テイクオフe-Japan戦略II IT実感社会への道標

<テイクオフe-Japan戦略II>33.UHF帯電子タグ

2004/03/22 16:18

週刊BCN 2004年03月22日vol.1032掲載

 ICタグの実用化に向けた動きが加速してきた。経済産業省の委託事業として、今月からUHF帯ICタグを使って実際の工場、物流倉庫、店舗での実証実験がスタート。プライバシー保護ガイドラインの整備も進んでおり、国際標準化の動向をにらみながら本格導入の気運が一気に高まりそうだ。(ジャーナリスト 千葉利宏)

本格導入気運高まる

 今年2月、世界最大の小売り企業、ウォルマート・ストアーズが主要取引先にICタグの導入を求める、とのニュースが流れ、ICタグ実用化が間近に迫ってきたことを強く印象付けた。日本でも昨年8月に小泉首相がICタグを皿に埋め込んだ回転寿司店を利用して話題となったが、「最大の狙いはサプライチェーンに利用して流通を活性化すること」(山崎剛・経産省商務情報政策局情報経済課係長)だけに欧米の小売り企業でICタグ導入が具体化してきた衝撃は大きかった。  日本では、JR東日本の乗車券無線ICカード「スイカ」に使われている電磁誘導方式では実績があるものの、店舗や倉庫での在庫管理などでICタグを利用するのに適しているUHF帯の利用で出遅れていた。UHF帯(300-3000MHz)のなかでもICタグに割り当てる帯域としてISO規格になった860-930MHzに日本国内では空きがなく、空白帯域の950-956MHzをICタグ向けに開放する検討が総務省で進められ、先月最終報告がまとまったところ。ISOでもISO規格の上限を960MHzまで拡張することを了承済みで、総務省でも04年度中に制度を整える予定だ。

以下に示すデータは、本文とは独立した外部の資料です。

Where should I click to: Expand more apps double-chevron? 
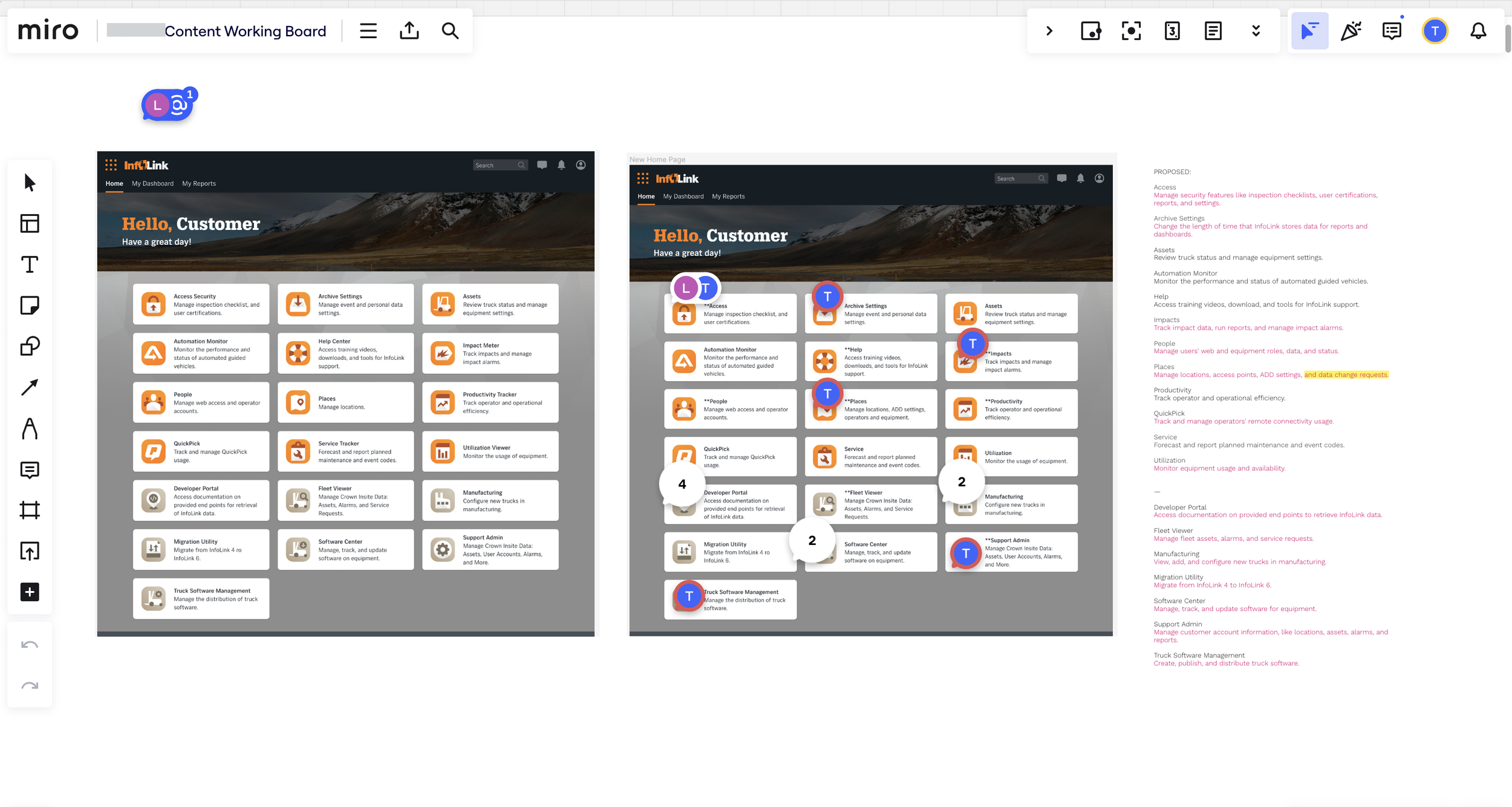click(1256, 31)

 経産省では、昨年12月からUHF帯ICタグの実証実験をスタート、第1フェーズで電波暗室内での技術データ取得を行った。ICタグの利用帯域は欧州868MHz、米国915MHz、日本950MHzと異なるため、実験では米国向けICタグを日本向けICタグ読み取り機械で読み取るなどの検証が行われた。その結果、米国での実績に劣らない高い読み取り精度が得られることが判ったという。

 ただ、帯域の違いを乗り越えることは可能でも、エアインターフェイスなどの技術基準の標準化が実現しなければ、異なるメーカー間で相互読み取りは実現できない。経産省では、国際的に影響力のあるEPCグローバルとISOに働きかけて今年中に標準の一本化をめざすとしているが、いつ、どのような形で標準化が実現するかがICタグ普及の最大の関門。それに向けてUHF帯ICタグの技術的な課題をクリアしておく必要がある。

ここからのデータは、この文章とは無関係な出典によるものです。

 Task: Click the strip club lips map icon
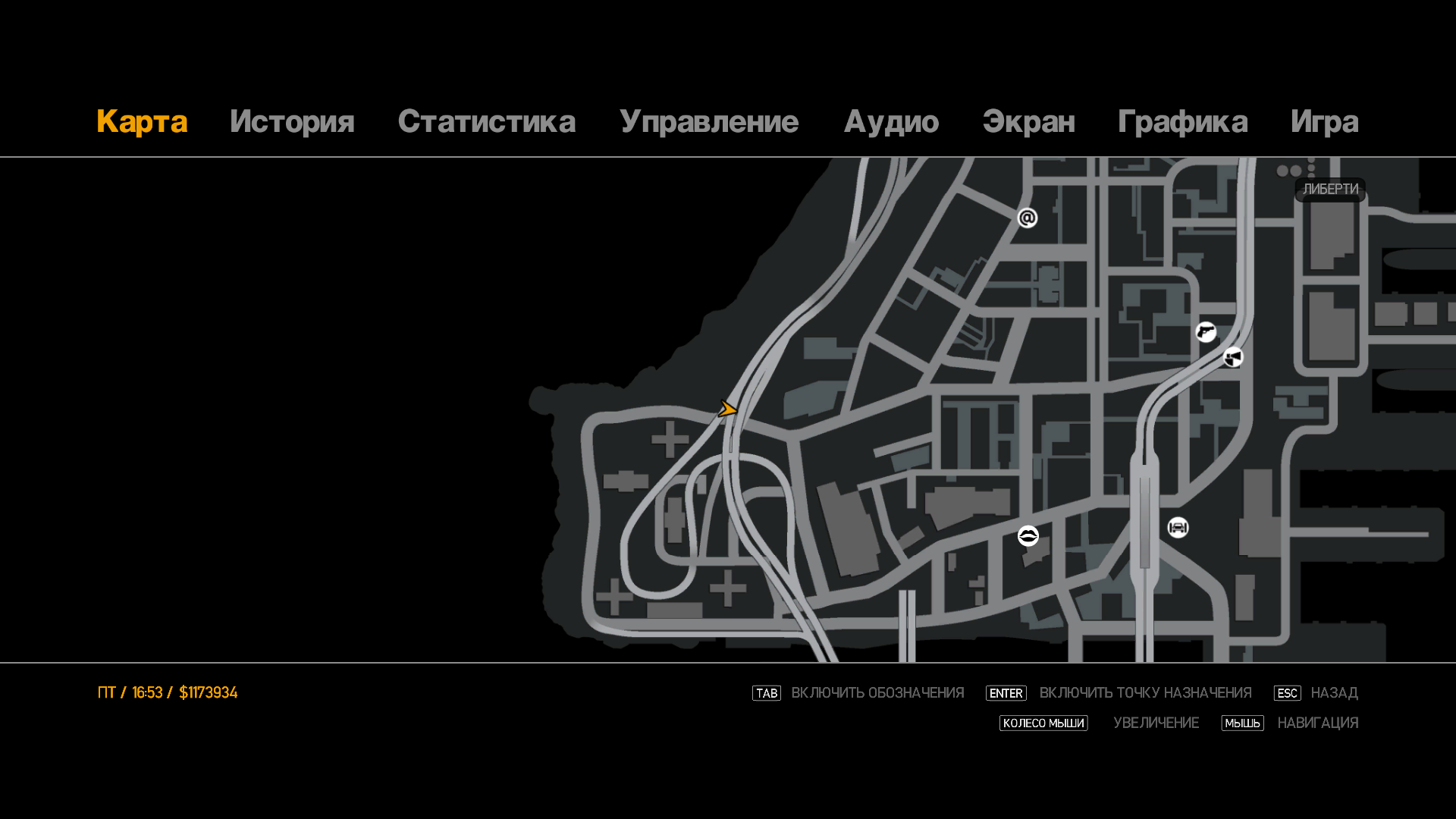pos(1028,536)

 ICタグを流通分野で利用するうえで懸念されているのがプライバシー保護だ。昨年12月に経産省から、今年2月には総務省からそれぞれプライバシー保護のガイドライン(案)が示されたが、最終的には政府で一本化する方向で調整が進められる見通しだ。プライバシー保護ではすでに個人情報保護法が制定されているが、「ICタグのプライバシー問題は、個人情報保護法に重なる部分もあるが、カバーできない部分が大きい」(山崎係長)との認識。

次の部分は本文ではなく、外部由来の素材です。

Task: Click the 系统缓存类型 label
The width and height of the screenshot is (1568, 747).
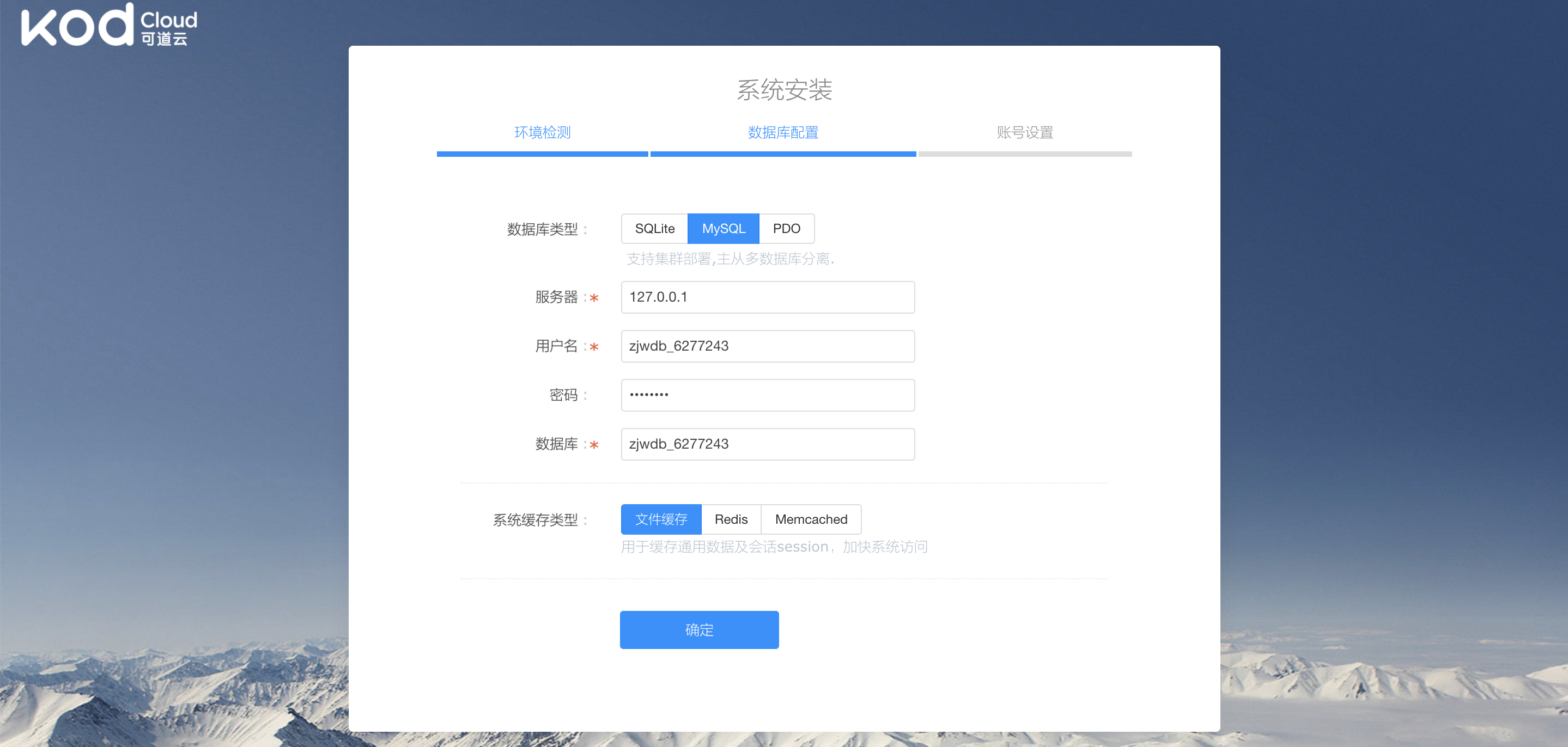Action: pos(535,520)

 ICタグは5円以下の低価格での提供をめざしており、セキュリティ機能は想定されていない。ICタグそのものに記録する情報は単なる商品情報で個人のプライバシー情報が直接記録されなくても、それと個人が結び付くことでプライバシー問題が発生する。このため経産省のガイドライン(案)では、(1)ICタグが装着してあることの表示などの義務付け、(2)電子タグの読み取りに関する消費者の最終的な選択権の留保──などが盛り込まれた。ICタグは、サプライチェーン段階だけでなく、消費者側が使用し廃棄されるまでのライフサイクルで利用することも可能だけに、今後はそうした視点も加えていく必要があるだろう。